▶ **Selected excerpt**
* * * * * * * * *

Spinning experience within the study sample: the relevance of textile background
Given the divergence of handspinning skills across and within cultures, an inquiry into the background of the experimental spinners is necessary. The TTTC experiments are carried out by two “experienced textile technicians,” who are introduced by name, country and profession, but without further information regarding their spinning experience (Mårtensson et al., 2006a: 3). Two individuals is an extremely small study sample and while following the CTR policy of using “at least two” craftspeople to conduct an experiment (Mårtensson et al., 2006a: 3; Mårtensson et al., 2009: 379), it does not seem sufficient to test differences between individuals as opposed to tools.

* * * * * * * * *

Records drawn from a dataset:
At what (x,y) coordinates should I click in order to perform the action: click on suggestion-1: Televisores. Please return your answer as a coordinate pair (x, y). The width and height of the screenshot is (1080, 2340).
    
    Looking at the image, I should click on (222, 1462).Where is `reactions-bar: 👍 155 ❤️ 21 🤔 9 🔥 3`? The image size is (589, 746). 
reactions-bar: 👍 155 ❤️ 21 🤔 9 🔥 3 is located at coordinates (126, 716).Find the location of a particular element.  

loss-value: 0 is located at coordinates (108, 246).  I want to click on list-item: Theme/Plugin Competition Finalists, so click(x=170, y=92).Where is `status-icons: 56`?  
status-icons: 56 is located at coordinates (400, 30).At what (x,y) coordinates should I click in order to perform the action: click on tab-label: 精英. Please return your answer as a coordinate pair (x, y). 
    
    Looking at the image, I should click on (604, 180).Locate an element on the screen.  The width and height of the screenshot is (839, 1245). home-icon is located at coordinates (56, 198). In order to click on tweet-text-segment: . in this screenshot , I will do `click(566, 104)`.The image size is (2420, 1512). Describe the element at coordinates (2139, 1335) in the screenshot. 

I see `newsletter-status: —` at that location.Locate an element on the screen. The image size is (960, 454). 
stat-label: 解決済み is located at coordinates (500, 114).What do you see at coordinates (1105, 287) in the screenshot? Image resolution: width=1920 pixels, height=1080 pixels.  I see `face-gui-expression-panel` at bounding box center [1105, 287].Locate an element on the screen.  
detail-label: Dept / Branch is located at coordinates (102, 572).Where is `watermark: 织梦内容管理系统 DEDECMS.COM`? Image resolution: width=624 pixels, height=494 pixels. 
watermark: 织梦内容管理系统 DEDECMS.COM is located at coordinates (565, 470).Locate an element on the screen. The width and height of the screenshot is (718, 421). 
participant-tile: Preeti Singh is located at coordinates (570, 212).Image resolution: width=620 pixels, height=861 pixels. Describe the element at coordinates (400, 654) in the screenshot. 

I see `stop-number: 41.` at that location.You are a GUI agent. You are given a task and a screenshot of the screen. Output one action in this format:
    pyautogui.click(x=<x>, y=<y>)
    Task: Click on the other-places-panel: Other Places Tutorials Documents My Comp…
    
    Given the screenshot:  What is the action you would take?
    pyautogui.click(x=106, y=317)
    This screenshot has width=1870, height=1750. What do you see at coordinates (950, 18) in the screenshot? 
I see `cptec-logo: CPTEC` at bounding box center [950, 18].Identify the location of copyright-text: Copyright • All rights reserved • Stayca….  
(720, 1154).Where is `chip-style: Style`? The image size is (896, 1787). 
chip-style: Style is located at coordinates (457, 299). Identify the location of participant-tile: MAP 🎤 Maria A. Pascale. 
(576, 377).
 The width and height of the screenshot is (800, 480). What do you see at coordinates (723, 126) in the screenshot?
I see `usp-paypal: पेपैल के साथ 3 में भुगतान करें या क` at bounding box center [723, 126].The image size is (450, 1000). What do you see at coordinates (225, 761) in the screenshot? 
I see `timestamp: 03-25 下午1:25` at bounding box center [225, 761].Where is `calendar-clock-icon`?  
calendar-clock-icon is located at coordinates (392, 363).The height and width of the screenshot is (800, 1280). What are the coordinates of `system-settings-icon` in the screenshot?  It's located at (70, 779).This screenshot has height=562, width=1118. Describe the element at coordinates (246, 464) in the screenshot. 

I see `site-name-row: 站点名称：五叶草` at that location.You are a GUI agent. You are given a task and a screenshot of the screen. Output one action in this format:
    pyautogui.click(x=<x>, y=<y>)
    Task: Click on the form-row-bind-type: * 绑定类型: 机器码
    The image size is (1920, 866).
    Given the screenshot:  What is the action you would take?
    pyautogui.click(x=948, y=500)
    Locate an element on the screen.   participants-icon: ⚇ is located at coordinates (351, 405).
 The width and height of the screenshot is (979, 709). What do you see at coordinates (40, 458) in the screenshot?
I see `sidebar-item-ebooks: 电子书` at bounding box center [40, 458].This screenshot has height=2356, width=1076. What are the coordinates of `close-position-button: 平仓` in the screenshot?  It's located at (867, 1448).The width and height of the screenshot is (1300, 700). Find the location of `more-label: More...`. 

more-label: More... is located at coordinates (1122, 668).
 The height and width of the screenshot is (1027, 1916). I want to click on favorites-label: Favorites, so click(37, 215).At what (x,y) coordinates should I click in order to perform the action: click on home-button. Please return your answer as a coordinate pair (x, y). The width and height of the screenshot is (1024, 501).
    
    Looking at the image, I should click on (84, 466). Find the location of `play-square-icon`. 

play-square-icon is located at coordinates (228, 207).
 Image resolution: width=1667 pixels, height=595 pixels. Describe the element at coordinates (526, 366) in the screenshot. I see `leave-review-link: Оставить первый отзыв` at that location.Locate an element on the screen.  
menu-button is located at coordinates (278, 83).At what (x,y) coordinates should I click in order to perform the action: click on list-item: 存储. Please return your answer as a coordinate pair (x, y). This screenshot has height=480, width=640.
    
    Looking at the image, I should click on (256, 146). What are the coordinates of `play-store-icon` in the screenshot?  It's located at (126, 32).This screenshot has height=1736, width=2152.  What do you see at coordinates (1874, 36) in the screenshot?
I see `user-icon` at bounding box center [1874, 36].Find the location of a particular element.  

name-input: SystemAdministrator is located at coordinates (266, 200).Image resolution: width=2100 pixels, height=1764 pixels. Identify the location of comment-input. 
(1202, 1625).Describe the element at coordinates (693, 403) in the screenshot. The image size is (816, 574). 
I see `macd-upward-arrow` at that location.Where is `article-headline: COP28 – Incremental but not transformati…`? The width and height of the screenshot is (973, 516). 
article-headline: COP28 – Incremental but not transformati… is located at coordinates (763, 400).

* * * * * * * * *

▶ **List of tasks**
a) Answer these questions using the text on spinning experience:
(i) How do the TTTC experiments introduce the technicians who carry them out?
(ii) Under the CTR policy, how many craftspeople conduct an experiment?
(iii) What does the text say two individuals are not sufficient to test?
b) Echo the text on spinning experience word for word, everything from "Spinning experience within" down to "opposed to tools.".

▶ **Answer set**
a)
(i) By name, country and profession, without further information on their spinning experience.
(ii) At least two.
(iii) Differences between individuals as opposed to tools.

b)
Spinning experience within the study sample: the relevance of textile background
Given the divergence of handspinning skills across and within cultures, an inquiry into the background of the experimental spinners is necessary. The TTTC experiments are carried out by two “experienced textile technicians,” who are introduced by name, country and profession, but without further information regarding their spinning experience (Mårtensson et al., 2006a: 3). Two individuals is an extremely small study sample and while following the CTR policy of using “at least two” craftspeople to conduct an experiment (Mårtensson et al., 2006a: 3; Mårtensson et al., 2009: 379), it does not seem sufficient to test differences between individuals as opposed to tools.